Ten years ago, education leaders, policy makers, and philanthropists caught on to what parents already knew: In a school, teachers are the most important factor determining whether a student succeeds in the classroom. A decade ago, the Joyce Foundation decided to fund research and advocacy on the importance of placing a highly effective teacher in each classroom, the best ways to identify and reward excellent teachers, and ways to support those who need additional help improving their work.
As momentum built and research made the case for reform, school districts across the country began to reexamine the role and importance of our nation’s educators.

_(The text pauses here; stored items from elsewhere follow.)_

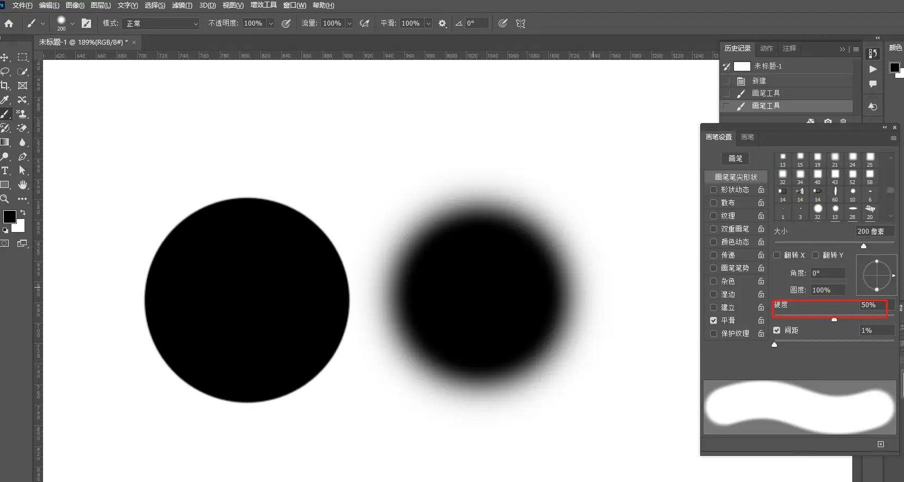Open the 滤镜 menu
Screen dimensions: 904x482
181,5
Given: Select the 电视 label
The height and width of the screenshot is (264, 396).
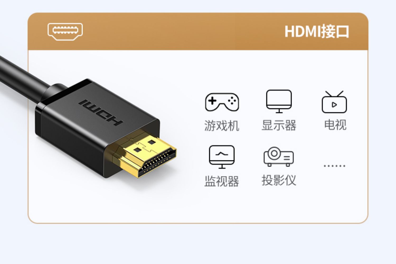Looking at the screenshot, I should pos(335,125).
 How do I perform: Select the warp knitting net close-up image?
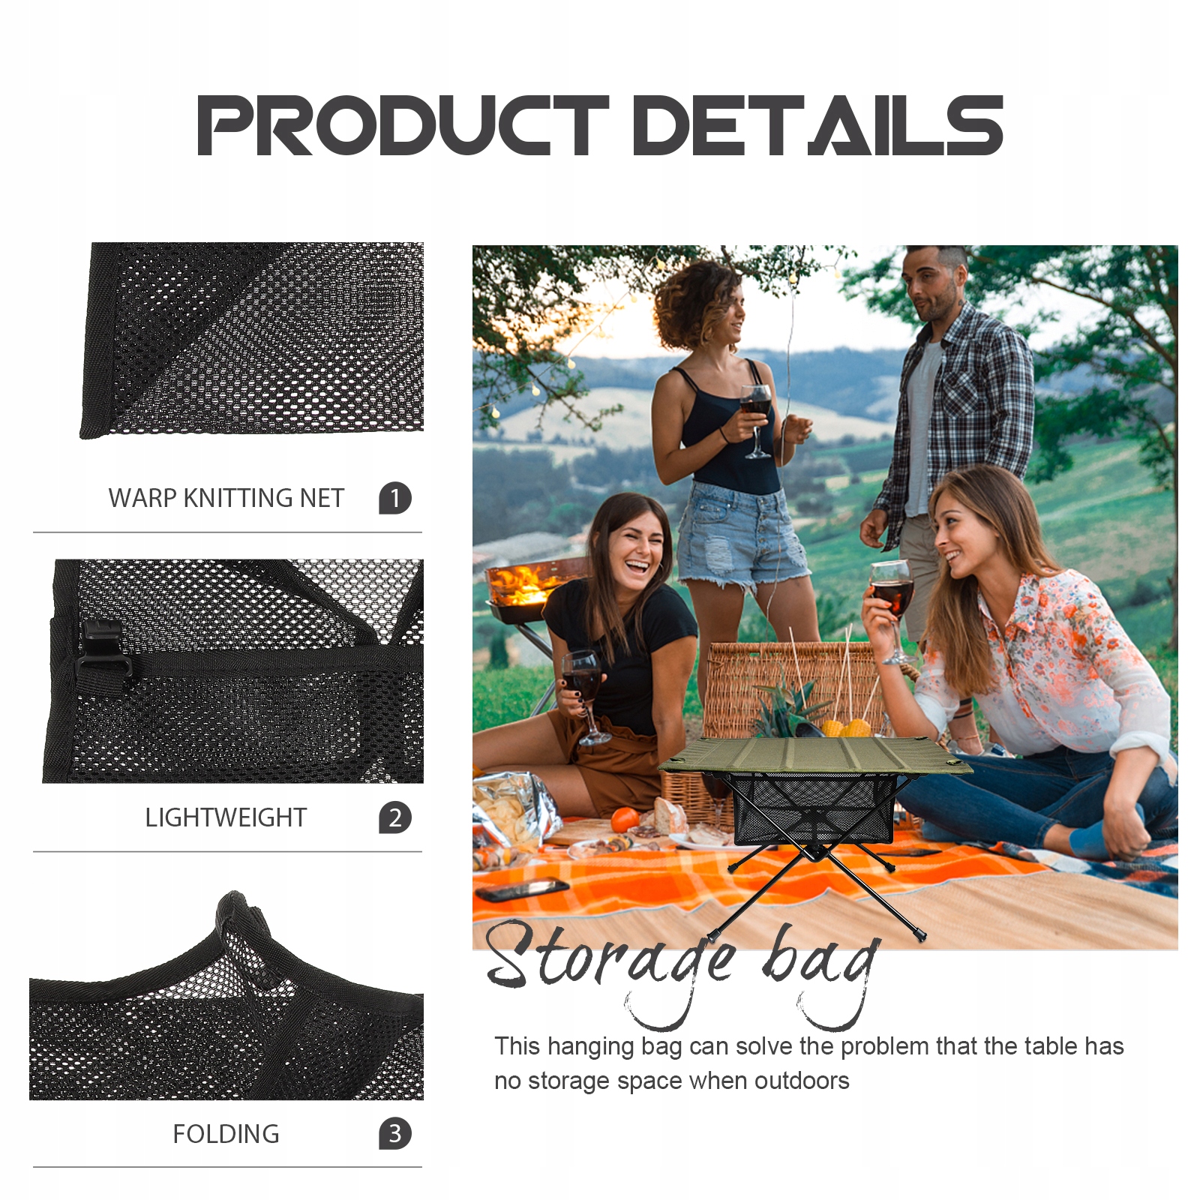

Coinciding with The Joyce Foundation’s ten-year focus on teacher quality, the foundation commissioned Bellwether Education Partners to produce Genuine Progress, Great Challenges: A Decade of Teacher Effectiveness Reforms, a report that documents how the teacher quality movement took hold and propelled policy changes in dozens of states. The report also highlights key findings, best practices and case studies from a decade’s worth of research and action. And it details the work that lies ahead.
Here are the 5 key recommendations to policymakers that the report elaborates upon:
• You can’t people-proof systems in education. Current evaluation systems are a substantial improvement over previous policies. But are these the tools that will create a genuinely professional ethos for teachers? Evaluation systems should complement metric-driven systems with true managerial discretion. Districts should train and support managers and hold them accountable for their professional decisions.
• Professionalize professional development. The existing body of literature on professional development is extremely limited, but teachers must be supported in their work. Policymakers should identify and promote professional development that improves educator practice and student achievement. Evaluations should align with professional development for the purposes of growth and improvement, not just performance management.
• Open and expand teacher preparation. Teacher preparation is a difficult sector to reform, but doing so is key to improving teacher quality overall. Policymakers should increase rigor and quality in teacher preparation but also end protectionism of traditional preparation programs and open preparation to greater competition.
• Address productivity. Current education policy is often additive rather than productivity focused. Policymakers should find ways to promote productivity by better deploying the existing pool of teacher talent or improving how technology is used in schools and classrooms.
• Address the politics. Education is inherently political and the American debate about public education is special interest dominated. School improvement requires a robust political strategy to support its educational strategy.
It is comforting to see that a research report ten years in the making confirms many of the initiatives being championed by education reformers.